Shortening the track would save your chairs but not free the deck entirely. Still has some use as a traveler tho shorter. Lowering it is okay but mount needs to be strong -- c. 400 kg. On our smaller boat we thought about a traveler but just put a U bolt on the cockpit sole and it has been fine.
Edit: Took some measurements today, & it looks like (allowing for end stops & car length) you'd have about 20" of total car movement from seat to seat, = five degrees sheeting angle either side of the centerline. That's better than nothing and would give you some additional twist control from close hauled to a close reach, say 60 degrees true wind angle. Any lower than that, you'd need to rely entirely on the vang to keep your leech tight. Which isn't the end of the world. Vang and topping lift can substitute for many of the functions of a traveler, tho with less convenience to the helmsperson.

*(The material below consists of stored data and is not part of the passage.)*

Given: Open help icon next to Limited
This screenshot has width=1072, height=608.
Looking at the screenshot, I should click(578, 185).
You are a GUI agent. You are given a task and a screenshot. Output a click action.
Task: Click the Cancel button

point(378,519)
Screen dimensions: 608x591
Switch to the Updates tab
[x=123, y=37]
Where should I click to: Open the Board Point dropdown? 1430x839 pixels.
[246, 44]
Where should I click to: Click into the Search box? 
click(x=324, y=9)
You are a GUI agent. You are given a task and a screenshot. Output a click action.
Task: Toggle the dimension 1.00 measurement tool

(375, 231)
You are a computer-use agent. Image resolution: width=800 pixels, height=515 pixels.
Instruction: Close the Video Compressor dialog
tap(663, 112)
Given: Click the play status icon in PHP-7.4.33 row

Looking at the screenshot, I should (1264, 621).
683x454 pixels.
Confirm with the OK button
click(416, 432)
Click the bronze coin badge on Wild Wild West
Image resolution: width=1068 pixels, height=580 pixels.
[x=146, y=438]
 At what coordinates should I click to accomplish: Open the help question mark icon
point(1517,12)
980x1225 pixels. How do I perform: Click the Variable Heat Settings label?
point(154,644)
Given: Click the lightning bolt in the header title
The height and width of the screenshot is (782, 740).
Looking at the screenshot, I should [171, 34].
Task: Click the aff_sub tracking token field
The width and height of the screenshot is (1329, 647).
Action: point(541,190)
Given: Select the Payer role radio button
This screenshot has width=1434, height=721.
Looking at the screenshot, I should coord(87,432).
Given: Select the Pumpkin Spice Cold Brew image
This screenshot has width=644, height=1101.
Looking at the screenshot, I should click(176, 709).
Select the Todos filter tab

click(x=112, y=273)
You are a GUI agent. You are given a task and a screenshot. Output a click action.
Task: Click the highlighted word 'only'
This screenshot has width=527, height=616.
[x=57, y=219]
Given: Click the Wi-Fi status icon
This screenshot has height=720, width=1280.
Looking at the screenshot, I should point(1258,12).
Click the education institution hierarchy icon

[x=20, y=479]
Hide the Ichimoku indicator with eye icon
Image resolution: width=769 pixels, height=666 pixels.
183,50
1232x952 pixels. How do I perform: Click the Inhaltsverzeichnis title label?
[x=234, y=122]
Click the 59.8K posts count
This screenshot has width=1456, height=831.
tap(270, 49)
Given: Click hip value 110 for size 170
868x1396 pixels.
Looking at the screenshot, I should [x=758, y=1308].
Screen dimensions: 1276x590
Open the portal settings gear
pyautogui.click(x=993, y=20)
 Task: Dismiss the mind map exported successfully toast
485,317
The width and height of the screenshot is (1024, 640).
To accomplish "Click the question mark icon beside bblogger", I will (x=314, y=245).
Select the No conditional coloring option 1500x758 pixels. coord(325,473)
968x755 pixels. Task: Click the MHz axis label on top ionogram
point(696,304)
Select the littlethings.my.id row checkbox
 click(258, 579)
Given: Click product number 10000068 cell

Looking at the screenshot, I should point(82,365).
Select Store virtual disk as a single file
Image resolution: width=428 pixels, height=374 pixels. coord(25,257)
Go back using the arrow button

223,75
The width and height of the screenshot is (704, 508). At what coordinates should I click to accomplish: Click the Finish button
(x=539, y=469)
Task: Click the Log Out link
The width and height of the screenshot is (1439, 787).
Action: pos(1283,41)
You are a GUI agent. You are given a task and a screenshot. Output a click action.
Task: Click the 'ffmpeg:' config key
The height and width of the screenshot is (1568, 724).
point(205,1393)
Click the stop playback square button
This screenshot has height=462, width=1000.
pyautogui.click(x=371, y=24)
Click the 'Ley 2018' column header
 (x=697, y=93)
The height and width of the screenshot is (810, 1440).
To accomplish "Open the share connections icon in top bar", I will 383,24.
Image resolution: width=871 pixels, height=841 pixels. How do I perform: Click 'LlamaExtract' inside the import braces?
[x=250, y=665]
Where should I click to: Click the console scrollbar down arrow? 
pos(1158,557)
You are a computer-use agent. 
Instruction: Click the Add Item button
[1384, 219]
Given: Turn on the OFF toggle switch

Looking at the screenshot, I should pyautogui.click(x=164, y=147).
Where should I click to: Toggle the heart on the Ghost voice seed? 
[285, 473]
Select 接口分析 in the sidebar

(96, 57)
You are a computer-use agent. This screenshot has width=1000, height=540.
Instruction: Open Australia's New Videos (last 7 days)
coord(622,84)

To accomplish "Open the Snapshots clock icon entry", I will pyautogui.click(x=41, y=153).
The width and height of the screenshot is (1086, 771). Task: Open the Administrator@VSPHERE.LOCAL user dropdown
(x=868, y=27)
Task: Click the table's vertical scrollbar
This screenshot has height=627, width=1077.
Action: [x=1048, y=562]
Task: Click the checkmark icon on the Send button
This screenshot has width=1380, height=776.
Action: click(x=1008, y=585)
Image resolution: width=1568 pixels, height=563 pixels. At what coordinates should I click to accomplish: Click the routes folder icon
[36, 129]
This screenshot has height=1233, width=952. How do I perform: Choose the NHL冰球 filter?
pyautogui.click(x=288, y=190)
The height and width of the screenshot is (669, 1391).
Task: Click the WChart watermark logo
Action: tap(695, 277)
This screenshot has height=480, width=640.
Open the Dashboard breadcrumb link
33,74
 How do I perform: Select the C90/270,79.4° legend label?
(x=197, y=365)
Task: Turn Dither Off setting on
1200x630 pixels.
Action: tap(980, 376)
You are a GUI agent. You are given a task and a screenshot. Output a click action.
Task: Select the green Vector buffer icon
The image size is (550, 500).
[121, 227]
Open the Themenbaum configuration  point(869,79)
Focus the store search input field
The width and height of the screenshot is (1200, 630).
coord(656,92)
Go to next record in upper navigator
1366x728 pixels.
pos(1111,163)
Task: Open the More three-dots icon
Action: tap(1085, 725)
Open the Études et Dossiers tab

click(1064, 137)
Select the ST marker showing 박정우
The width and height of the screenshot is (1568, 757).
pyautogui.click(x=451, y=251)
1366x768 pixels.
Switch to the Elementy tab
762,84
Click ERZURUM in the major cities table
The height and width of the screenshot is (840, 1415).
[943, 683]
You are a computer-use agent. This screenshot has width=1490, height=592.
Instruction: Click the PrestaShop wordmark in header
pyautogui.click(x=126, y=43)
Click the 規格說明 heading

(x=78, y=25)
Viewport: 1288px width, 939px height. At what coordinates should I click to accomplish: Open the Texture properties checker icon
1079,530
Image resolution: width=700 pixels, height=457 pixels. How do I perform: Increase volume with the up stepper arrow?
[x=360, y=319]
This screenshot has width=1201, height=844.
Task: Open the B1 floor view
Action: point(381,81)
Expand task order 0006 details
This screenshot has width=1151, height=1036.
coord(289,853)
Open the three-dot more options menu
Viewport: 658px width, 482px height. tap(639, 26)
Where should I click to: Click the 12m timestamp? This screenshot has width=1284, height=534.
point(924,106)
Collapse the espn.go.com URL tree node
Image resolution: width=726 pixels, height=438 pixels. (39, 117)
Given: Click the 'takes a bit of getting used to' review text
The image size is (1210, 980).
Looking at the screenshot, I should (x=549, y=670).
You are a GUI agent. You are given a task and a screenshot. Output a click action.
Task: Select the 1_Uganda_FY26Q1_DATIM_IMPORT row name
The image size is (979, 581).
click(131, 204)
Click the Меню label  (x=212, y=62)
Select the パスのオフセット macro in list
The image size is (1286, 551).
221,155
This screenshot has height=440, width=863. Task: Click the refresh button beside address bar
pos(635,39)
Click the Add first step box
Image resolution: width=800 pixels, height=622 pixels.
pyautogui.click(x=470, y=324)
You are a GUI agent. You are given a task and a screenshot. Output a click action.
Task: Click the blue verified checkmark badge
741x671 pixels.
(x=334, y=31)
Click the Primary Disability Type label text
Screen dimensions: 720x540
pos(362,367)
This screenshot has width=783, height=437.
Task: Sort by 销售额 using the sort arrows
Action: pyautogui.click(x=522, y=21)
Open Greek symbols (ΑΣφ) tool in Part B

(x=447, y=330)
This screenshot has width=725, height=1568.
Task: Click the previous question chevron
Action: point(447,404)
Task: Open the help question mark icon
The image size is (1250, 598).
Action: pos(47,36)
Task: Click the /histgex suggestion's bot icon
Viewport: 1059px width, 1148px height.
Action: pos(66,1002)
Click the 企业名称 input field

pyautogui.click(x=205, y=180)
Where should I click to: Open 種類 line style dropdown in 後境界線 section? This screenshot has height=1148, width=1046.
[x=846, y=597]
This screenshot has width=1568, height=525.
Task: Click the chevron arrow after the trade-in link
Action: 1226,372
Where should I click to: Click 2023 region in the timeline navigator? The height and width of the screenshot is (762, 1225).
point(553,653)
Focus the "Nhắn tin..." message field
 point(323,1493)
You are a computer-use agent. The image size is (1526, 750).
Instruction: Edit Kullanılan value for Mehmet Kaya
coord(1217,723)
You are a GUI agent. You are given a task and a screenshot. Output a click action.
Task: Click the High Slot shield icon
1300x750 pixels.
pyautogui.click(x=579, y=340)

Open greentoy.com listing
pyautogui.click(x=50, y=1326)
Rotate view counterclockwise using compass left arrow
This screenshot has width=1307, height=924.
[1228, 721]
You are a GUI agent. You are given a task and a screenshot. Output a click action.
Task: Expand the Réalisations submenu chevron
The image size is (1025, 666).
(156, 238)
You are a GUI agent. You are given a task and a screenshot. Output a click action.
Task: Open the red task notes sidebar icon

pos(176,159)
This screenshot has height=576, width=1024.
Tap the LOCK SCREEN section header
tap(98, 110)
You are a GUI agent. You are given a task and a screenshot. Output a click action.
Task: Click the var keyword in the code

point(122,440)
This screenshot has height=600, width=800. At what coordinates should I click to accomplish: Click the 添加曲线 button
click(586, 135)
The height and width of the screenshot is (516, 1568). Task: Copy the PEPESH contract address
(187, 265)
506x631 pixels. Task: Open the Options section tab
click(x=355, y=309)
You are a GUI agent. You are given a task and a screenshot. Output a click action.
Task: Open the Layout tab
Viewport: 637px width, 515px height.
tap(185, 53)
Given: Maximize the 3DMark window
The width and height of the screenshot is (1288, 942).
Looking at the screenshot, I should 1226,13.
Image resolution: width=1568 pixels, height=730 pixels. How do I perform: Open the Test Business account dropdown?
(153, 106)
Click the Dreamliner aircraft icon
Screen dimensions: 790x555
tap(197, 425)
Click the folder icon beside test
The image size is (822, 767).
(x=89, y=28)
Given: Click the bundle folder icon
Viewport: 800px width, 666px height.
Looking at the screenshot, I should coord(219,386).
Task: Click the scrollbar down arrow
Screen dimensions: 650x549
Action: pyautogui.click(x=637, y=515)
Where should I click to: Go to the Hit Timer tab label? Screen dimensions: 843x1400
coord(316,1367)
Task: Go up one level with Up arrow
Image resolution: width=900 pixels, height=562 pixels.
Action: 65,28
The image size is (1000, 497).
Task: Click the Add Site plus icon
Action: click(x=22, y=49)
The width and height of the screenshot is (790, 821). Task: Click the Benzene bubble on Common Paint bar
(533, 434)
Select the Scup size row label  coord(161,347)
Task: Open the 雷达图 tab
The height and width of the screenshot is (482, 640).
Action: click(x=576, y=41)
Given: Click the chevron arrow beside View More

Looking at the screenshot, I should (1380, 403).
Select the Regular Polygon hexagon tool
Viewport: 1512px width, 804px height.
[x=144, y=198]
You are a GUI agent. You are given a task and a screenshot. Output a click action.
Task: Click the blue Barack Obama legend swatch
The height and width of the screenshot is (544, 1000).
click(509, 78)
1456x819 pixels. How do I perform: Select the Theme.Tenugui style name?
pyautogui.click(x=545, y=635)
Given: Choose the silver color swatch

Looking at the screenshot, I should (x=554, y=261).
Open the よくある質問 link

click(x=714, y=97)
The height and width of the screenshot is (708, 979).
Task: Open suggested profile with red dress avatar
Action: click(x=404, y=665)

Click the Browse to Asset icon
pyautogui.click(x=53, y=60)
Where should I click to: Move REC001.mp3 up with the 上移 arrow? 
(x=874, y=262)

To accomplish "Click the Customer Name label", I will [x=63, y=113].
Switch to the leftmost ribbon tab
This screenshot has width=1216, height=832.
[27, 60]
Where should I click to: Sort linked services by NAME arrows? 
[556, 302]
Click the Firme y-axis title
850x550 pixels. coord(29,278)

The one function that's hard to replace is the ability to change sheeting angle & depower the mainsail in gusts w/out allowing the boom to rise -- which actually deepens draft in the bottom third of the sail, exactly when you least want more draft. If you ease the mainsheet to de-power in puffs, you'll see the first six inches or so of line you let out, the boom does not go
out; it goes
up. Only after the fabric has released most of its tension does the boom shift to leeward and relieve some of the heeling force, and trim to the new (farther aft) apparent wind.
With an adjustable traveler, you can leave the mainsheet cleated off and just change the sheeting angle by lowering the car to leeward. It's a way of divorcing the "leech twist /draft control" function from the "attack angle" function. It's also much less effort and line to pull a 2:1 traveler car than even a 4:1 mainsheet because you aren't having to stretch the sail fabric every time you sheet in. Loads are 10kg instead of 20. But all that presumes you are interested in actively playing the sails ... and usually presupposes your hand on the tiller, since mainsail trim and rudder angle work together. Some days I like to do that. Other days, I'd rather set the boat up for average balance and let the tiller pilot sort it out.

If that's your inclination, the HR recessed traveler w/ pin stops should work fine. One thing to consider is it prevents you from moving the mainsheet out of companionway traffic at anchor, tho you could just clip the whole thing to the toe rail like you do when running. Then just make sure your vang is up to the increased responsibilities you are asking of it. it's going to have to supply most of the twist control & at higher sailing angles than usual.